# How mini are minis?



## Clairepaws (Feb 2, 2016)

So, the other day I was on a tour at a farm, and they had a mama and baby goats out that you could pet. The mom was pure Pygmy and the babies were Pygmy x Nigerian crosses. The mom was SUPER tiny and the person said she was full grown. This goat was about 30 pounds and maybe a foot at the shoulder! She looked like an adult and was well filled out with a nice udder. 
Do you think she was really fully grown? And is this a normal size for some minis?
My minis are Nigerian dwarf x Pygmy crosses and they're about 70 pounds each (full grown does).
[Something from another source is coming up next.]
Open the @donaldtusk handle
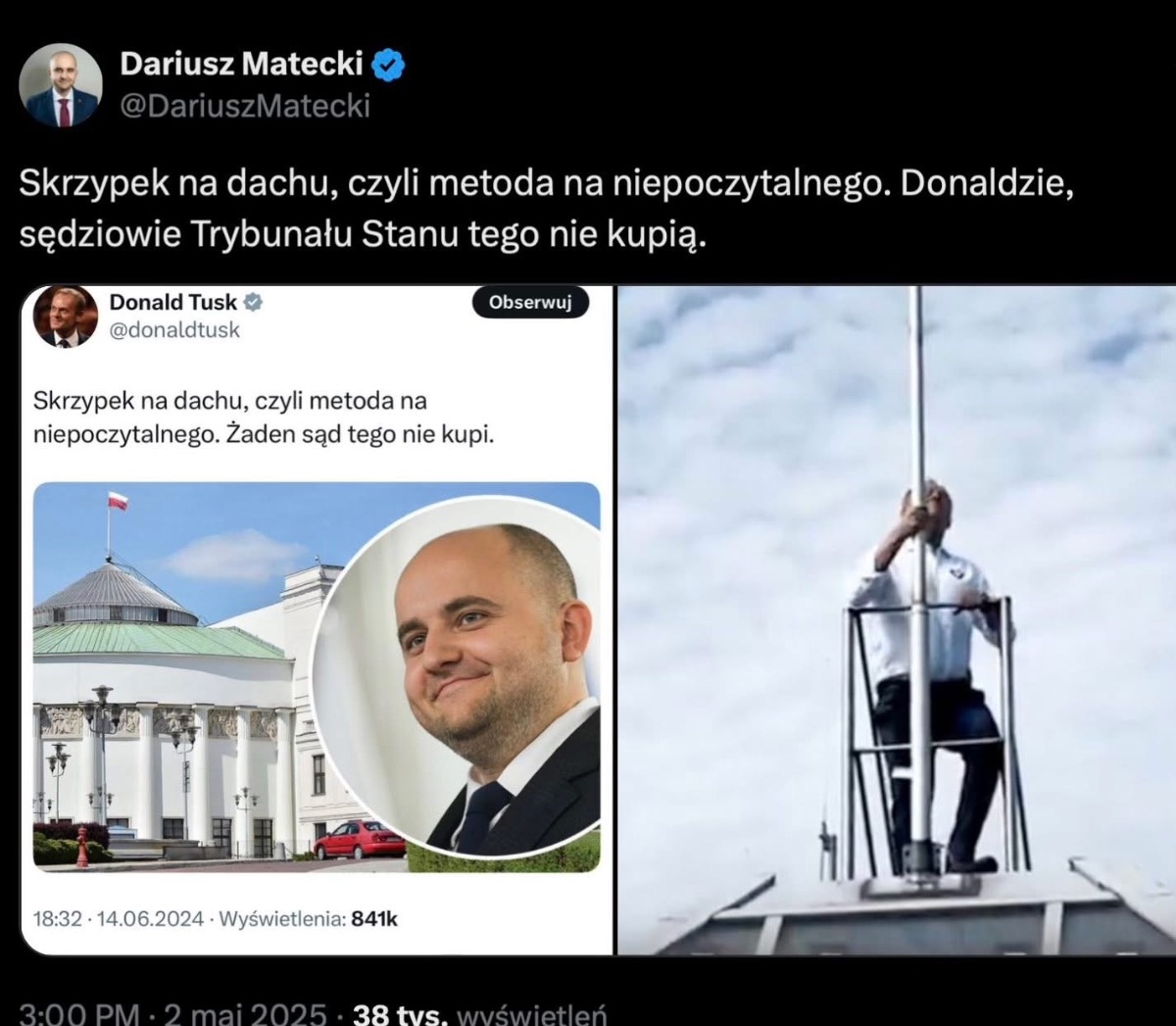This screenshot has height=1026, width=1176. (x=174, y=330)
So it was weird seeing such a tiny mama goat.


----------



## ksalvagno (Oct 6, 2009)

That really is pretty small.


----------



## TeyluFarm (Feb 24, 2016)

I've seen some "miniature" Pygmy goats that only get about that size. Seems Way too small to me, the risks involved in breeding seem incredibly high.


----------



## Exponentialdolphin (Nov 16, 2015)

I have a doe that size whose growth was stunted by coccidia and kidding at a young age. Perhaps that's what happened to her?


----------



## TeyluFarm (Feb 24, 2016)

One of the farm stores near me bought mini Pygmy goats, I believe full grown they were supposed to be 12" at the shoulders


----------



## Exponentialdolphin (Nov 16, 2015)

A full grown Pygmy goat doe should be between 16" and 22 3/8" A buck should be between 16" and 23 5/8". They should weigh between 50 and 80lbs. If anything is getting up to only 12" then there is something seriously weird going on in the breeding.


----------



## Oreosmom (Nov 19, 2016)

Just measured my Nigerian Dwarf and floor to shoulder she's 18in, haven't weighed her since she kidded 5 and a half weeks ago, but right before delivery she was 36 lbs. I hope after weaning she gains some weight as l can feel her spine and hips.Little Feta is already heading for 8lbs now. The vet kept saying boy she's small, and worried about her being able to deliver . Every thing came out just great.


----------



## LostCreekmlcl (Nov 21, 2016)

A goat that small isn't full grown. Or if she is, there is something seriously wrong with her. Probably stunted from coccidiosis or another disease/inbreeding.


----------



## Redbarngoatfarm (Jul 8, 2015)

Actually, I have been breeding for small sizes for the past few years. My bucks are very carefully selected, and I have had great kidding success, although we only seem to get singles from the smaller does. The smallest I have are 13", but most are 15-17" at the withers. The only tricky part I find is the kids are susceptible to worms, as their smaller bodies have a hard time fighting them. I also will not rehome until 12-16 weeks as they need to be strong when so tiny before they leave mom


----------